May 1, 2023
In re Isabella Q. (AC 45551)
Failure to Benefit from Services; Failure to Rehabilitate
Father appealed the termination of his parental rights. He claimed that the trial court improperly concluded that he was unable/unwilling to benefit from reunification services, that he failed to rehabilitate, and that TPR was in the child’s best interest. The Court here held:
- Because Father challenged only 1 of the 2 separate and independent bases for upholding the trial court’s determination that the requirements of § 17a-112 (j) (1) had been satisfied — as he failed to challenge on appeal the court’s finding that DCF had made reasonable efforts to reunify him with the minor child — the Appeals Court did not need to determine whether the trial court implicitly determined that he was unwilling/unable to benefit from DCF’s reunification efforts because there was no practical relief that could be provided, accordingly, Father’s claim was moot.

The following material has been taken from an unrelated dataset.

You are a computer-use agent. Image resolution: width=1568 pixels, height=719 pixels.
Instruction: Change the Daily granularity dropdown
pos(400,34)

- Contrary to Father’s claim, the trial court correctly concluded that he failed to achieve the requisite degree of personal rehabilitation required by § 17a-112 (j) (3) (B) (i) that would encourage the belief that, within a reasonable time, considering the child’s age and needs, he could assume a responsible position in her life. The court found that Father failed to comply with specific steps to address his mental health and behavioral concerns, including his history of depression and bipolar disorder, his criminal record related to substance abuse, and the multiple past protective orders issued against him to protect the child and Mother due to instances of IPV. Moreover, the court concluded that Father’s engagement with services and visitation with the child was inconsistent and insufficient, as he had not visited with her in more than 2 years, despite his relationship with his sons, the child’s half- brothers. Evidence sufficiently supported the court’s conclusion that there was clear and convincing evidence that Father failed to achieve a sufficient degree of rehabilitation.

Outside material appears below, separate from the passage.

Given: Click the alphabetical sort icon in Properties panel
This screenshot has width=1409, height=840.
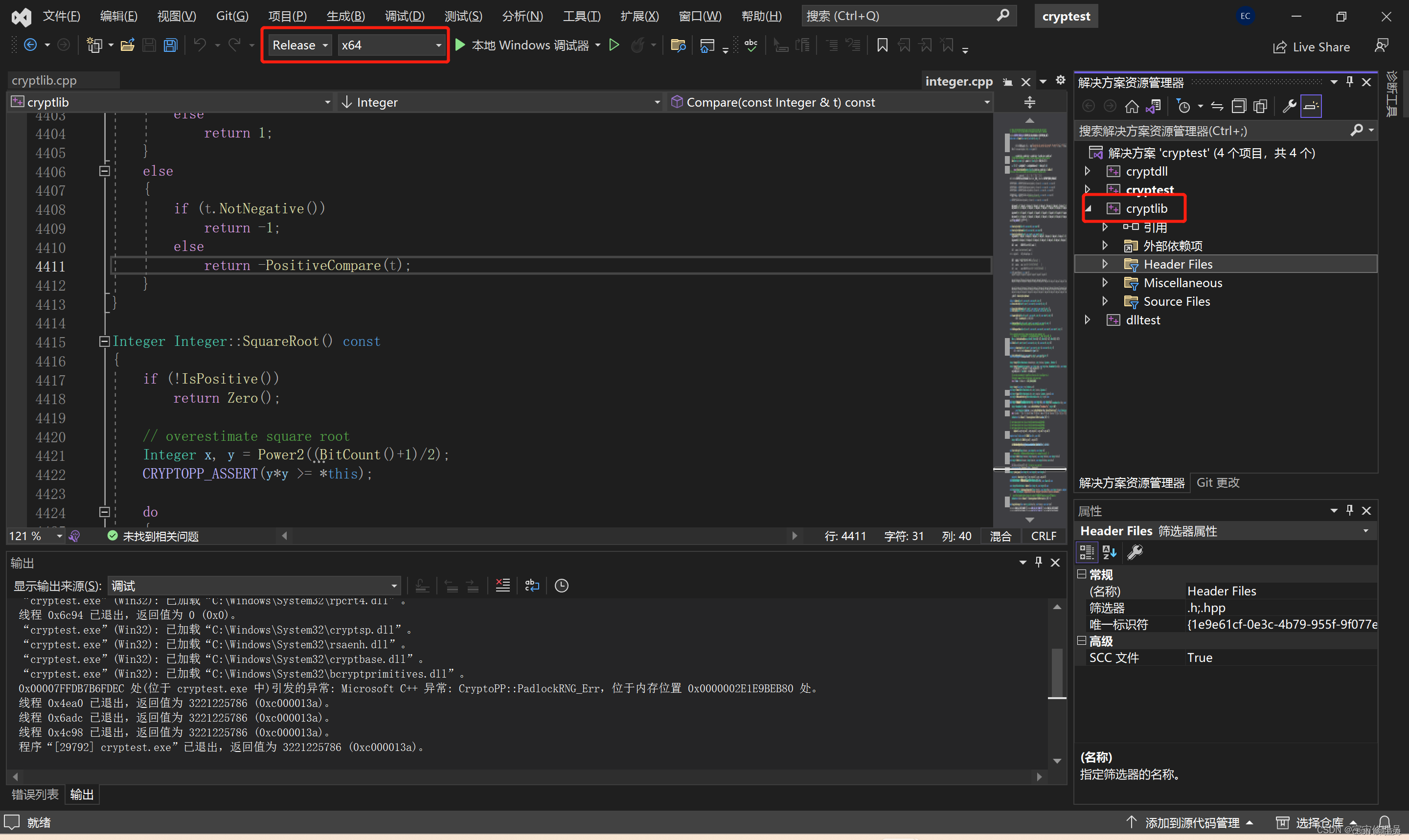Looking at the screenshot, I should (x=1109, y=552).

- Father’s claim that the court improperly concluded that TPR was in the child’s best interest was unavailing. The court’s judgment was well supported by its written findings on each of the seven factors set forth in § 17a-112 (k), as well as the child’s needs, including her need for stability and permanency. The child had been in DCF care for approximately 3.5 years in a relative foster home, had a strong attachment to her foster parents, with whom she wanted to remain and who expressed a willingness to adopt her, and Father had not demonstrated the ability to stabilize his mental health needs and to provide the child with a safe, stable home environment.